4. According to the study authors, midwives in British Columbia are required to offer medically eligible women a choice of planned home or hospital birth. While women still must self-select to one choice or another, this certainly mitigates some bias. Self-selection bias refers to the possibility that individuals who, in this case, select different birth settings or providers, may be different in ways that are not measured but that nonetheless affect the likelihood of important outcomes. For example, women who choose home birth may have better nutrition, stronger family support systems, or a more positive outlook on labor and birth. But these differences may be less pronounced when the group selecting home birth showed up at the same prenatal clinic as all of the rest of the women and were (perhaps enthusiastically) presented the option of birthing at home. Contrast this with the population of women in parts of the United States who must actively seek out home birth, pay out of pocket, and be told that no physician will willingly consult if medical problems arise so they must settle for the emergency room, whether or not the transfer to the hospital is urgent. (The vast majority of transfers from home to hospital are not.) Only the most dedicated are likely to choose such an option.

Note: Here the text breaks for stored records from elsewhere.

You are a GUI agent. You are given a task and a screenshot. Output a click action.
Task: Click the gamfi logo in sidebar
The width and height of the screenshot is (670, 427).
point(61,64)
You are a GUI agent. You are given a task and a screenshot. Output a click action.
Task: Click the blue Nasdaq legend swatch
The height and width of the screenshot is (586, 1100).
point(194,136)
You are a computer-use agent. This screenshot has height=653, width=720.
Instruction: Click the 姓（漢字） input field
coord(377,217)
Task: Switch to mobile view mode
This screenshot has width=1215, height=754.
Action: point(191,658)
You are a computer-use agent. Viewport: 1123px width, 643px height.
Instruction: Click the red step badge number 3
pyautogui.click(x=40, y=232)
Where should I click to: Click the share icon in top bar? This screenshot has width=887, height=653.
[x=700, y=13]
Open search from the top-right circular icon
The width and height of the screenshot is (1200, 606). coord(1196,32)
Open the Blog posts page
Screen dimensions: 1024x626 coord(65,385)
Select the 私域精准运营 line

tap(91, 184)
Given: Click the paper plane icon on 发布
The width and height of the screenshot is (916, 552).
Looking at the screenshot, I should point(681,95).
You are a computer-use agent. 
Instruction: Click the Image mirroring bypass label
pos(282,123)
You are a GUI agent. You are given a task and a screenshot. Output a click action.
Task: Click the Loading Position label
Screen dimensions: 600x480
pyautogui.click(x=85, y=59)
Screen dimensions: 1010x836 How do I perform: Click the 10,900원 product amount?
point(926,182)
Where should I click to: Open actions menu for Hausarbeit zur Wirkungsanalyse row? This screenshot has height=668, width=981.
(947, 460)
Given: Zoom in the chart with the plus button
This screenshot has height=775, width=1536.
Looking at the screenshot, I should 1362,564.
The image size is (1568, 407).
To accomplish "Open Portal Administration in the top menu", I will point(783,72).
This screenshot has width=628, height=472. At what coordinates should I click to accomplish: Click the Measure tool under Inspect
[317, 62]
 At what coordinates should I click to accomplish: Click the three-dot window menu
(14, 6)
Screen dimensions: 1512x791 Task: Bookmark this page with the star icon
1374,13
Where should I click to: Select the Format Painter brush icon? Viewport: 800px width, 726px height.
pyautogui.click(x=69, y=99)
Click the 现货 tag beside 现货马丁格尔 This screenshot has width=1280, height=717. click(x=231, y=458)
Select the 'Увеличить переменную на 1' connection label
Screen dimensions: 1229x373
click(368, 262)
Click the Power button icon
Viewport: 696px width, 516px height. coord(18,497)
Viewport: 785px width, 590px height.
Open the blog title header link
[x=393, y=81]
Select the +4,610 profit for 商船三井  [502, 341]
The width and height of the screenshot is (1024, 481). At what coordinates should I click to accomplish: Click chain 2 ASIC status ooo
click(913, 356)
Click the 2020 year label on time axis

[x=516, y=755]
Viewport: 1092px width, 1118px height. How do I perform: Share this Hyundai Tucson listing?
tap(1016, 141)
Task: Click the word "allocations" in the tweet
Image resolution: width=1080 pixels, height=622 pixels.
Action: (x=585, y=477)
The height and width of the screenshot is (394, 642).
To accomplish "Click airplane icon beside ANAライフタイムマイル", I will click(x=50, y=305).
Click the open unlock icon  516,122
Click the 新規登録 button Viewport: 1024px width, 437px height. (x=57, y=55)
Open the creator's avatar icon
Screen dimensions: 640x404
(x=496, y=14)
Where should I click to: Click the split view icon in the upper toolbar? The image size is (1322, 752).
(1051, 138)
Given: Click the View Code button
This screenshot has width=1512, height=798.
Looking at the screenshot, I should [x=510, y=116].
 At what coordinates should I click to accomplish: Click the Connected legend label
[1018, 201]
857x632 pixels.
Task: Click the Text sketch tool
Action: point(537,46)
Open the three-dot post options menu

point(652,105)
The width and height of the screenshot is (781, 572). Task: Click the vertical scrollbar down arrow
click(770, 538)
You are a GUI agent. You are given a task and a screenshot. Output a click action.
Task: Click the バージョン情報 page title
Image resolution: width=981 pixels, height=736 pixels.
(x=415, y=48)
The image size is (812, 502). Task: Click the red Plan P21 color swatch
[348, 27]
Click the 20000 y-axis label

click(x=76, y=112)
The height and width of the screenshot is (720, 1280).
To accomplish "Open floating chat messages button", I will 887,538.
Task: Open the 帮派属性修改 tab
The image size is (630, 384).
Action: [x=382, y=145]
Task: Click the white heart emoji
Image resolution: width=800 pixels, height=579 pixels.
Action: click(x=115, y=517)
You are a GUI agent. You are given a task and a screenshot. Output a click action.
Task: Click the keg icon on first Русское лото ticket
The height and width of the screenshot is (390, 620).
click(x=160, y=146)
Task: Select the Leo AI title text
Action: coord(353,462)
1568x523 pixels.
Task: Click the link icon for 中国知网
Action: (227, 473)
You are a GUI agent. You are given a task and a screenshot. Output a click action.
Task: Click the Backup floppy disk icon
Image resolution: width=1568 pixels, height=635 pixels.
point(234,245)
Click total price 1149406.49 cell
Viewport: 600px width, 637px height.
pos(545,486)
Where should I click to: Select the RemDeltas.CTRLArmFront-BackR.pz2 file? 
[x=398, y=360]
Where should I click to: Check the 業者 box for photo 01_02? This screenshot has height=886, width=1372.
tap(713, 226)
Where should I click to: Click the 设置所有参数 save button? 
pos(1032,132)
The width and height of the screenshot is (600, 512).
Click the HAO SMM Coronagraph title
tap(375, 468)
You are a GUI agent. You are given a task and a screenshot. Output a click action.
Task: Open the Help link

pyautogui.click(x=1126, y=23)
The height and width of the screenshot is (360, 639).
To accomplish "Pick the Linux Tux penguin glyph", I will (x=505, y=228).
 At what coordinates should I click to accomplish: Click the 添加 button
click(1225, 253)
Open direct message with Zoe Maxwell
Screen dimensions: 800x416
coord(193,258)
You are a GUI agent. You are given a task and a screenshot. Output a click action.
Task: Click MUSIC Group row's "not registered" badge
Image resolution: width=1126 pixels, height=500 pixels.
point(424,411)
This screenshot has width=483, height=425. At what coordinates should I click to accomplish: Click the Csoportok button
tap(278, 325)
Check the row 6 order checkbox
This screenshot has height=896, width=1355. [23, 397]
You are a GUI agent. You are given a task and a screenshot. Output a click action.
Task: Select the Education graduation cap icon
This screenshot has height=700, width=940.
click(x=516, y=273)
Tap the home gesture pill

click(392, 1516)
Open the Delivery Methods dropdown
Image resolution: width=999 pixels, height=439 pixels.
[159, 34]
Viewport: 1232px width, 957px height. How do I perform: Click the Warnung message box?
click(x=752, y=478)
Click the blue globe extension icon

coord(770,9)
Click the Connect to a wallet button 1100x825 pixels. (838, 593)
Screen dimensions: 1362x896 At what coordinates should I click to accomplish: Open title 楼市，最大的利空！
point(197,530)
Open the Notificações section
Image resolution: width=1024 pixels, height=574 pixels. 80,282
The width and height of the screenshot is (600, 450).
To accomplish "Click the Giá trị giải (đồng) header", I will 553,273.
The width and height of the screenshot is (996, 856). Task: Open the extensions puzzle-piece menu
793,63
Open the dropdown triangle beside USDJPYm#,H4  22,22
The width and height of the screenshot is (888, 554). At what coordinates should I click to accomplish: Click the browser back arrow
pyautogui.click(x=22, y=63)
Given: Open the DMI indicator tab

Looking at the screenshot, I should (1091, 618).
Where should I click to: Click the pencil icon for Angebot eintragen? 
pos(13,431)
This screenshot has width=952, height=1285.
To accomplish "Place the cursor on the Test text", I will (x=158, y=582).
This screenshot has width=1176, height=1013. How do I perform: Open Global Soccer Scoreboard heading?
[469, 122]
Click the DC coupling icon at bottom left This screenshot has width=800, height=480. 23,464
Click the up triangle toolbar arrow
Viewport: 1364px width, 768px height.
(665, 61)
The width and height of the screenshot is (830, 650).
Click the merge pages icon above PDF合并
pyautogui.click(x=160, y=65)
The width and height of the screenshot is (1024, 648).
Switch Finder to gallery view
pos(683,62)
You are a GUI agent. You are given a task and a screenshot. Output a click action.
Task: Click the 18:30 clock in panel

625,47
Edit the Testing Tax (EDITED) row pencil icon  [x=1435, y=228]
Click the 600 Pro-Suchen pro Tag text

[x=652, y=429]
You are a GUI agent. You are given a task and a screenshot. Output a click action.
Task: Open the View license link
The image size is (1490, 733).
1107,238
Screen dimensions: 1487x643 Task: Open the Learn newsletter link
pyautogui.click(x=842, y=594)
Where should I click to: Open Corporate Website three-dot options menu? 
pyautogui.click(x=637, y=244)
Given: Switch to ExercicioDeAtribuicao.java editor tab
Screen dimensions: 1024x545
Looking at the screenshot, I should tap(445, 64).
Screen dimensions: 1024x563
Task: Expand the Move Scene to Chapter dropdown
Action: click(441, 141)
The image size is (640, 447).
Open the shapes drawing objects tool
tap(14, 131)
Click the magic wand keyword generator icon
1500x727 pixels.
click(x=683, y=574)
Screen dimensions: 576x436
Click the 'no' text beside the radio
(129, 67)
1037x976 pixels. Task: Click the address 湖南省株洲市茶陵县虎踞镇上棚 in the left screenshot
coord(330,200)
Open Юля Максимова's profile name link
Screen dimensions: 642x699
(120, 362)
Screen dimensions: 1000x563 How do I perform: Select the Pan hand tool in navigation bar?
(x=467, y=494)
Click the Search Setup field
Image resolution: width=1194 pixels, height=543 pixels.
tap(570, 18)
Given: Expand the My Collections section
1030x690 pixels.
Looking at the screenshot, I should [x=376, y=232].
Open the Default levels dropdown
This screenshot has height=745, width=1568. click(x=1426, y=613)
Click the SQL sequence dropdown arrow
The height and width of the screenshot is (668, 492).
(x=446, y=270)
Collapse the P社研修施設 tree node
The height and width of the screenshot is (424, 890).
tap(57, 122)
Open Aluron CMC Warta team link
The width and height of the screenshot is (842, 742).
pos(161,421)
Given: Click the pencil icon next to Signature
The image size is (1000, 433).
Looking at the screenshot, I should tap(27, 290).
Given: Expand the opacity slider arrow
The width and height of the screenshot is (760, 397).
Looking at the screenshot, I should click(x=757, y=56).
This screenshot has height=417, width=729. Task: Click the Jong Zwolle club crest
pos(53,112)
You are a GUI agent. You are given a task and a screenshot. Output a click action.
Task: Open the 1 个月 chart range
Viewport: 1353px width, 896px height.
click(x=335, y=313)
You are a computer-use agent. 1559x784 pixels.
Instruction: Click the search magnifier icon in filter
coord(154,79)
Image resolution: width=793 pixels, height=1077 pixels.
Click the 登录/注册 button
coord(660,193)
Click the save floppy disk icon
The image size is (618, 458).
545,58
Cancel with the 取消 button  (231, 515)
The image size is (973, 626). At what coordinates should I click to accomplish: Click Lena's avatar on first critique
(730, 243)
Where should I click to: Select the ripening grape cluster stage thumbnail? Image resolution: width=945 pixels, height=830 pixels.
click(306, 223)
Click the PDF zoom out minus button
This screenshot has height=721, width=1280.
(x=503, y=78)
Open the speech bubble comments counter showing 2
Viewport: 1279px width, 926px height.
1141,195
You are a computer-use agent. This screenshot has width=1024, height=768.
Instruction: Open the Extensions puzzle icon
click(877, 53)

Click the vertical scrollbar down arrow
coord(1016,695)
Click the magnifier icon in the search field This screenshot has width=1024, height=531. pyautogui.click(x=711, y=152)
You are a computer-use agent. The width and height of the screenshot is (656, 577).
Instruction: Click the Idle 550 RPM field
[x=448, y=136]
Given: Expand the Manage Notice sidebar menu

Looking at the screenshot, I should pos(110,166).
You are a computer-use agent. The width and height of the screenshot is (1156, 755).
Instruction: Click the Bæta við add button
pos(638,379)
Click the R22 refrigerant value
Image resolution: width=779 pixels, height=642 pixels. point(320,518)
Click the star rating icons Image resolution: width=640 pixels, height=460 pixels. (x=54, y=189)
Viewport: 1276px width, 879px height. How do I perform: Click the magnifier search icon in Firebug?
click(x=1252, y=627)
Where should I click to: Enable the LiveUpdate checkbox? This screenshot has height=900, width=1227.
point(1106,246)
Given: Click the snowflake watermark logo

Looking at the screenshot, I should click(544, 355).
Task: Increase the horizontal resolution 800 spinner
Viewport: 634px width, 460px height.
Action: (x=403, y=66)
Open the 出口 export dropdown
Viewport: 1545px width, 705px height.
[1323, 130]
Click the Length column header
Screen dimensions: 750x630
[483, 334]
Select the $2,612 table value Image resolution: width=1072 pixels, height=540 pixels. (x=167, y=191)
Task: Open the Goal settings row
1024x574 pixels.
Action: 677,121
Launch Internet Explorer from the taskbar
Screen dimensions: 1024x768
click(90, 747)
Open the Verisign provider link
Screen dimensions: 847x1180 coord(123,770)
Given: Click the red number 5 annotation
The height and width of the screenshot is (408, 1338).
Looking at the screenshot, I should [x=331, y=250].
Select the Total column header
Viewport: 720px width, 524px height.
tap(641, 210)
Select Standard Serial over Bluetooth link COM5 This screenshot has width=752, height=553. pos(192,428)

5. Although the study was retrospective (meaning data were collected after the fact), data were obtained from province-wide databases to which care providers are obligated to enter data on each and every birth. In addition, these databases have been tested for the reliability of the data (to detect the possibility that certain outcomes are systematically underreported or overreported). Reliability was above 97% for all outcomes. Fewer than 1 in 10,000 records were missing. *
The only thing I did not see in the report that I would have liked to is a detailed description of the circumstances of each fetal or newborn death. These descriptions often provide clues as to whether small differences in perinatal mortality could have been attributed to the planned place of birth and whether and how they might have been averted.
No study of home birth will be perfect, but large perinatal databases and systems that integrate rather than marginalize home-birth midwifery have helped to achieve the “scientific rigor” that the American College of Obstetricians and Gynecologists has called for. And the results are looking very good indeed.
* denotes edited text. Click “read more” to view the original version. Edited September 2 at 10:57pm due to error in original (see comment by @desiree and my response.) Deleted text: And although data, including the intended place of birth, are submitted after the baby is born, the researchers present compelling evidence that perinatal mortality rates are reliable regardless. They note that even had all of the perinatal deaths occurring in the midwife-attended hospital cohort actually occurred in women intending to birth at home (but reported in the database to have planned hospital births), the perinatal mortality rate among women planning home birth including these deaths would still have been lower than the rate in the physician-attended hospital cohort.